I fancied a low-key dawdle of a walk on a cold and cloudy Sunday afternoon so I got the 256 into Flixton and headed for Wellacre Wood. I managed to time it just right for a quiet walk through the wood as families started to go home for a warm, great tits and blue tits bounced around in the undergrowth, robins and goldfinches sang in the trees and house sparrows bustled about in the brambles. A dozen magpies split their time between feeding in the fields of horses and chasing each other round the treetops.
Wellacre Wood |
Over by the sewage works a hundred or more black-headed gulls fussed about the filtration beds with yet more magpies and a few crows. There weren't many pied wagtails or starlings about today, all of them in the field with forty-odd woodpigeons.
Jack Lane |
I could hear a few moorhens in the reedbeds on Jack Lane but only managed to see one of them. I could only hear the water rail, I was a bit worried that I might bump into a dog walker on the way out and have some explaining to do about the noise. A heron flew in and disappeared into the reeds without a sound, not something that happens very often.
Dutton's Pond |
A dozen mallards cruised around Dutton's Pond while the moorhens were being unusually furtive, probably a sign of Spring fever.
I kept thinking I could hear siskins in the alders by the railway on Fly Ash Hill but could only see goldfinches, chaffinches and blue tits and in the end I had to conclude I was just kidding myself.
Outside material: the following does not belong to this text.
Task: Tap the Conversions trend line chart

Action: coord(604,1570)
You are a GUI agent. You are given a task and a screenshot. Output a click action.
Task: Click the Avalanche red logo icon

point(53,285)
The great tits and robins were in full song, some of the goldfinches were having a bit of a practice. I'd heard a pheasant in Wellacre Wood but couldn't pin it down, the pheasant down on Lafferty's Farm obligingly sat on a fencepost in the paddocks.
A quick look at the river found rather a lot of woodpigeons in the hawthorns on the bank then it was me for the 247 bus and off home.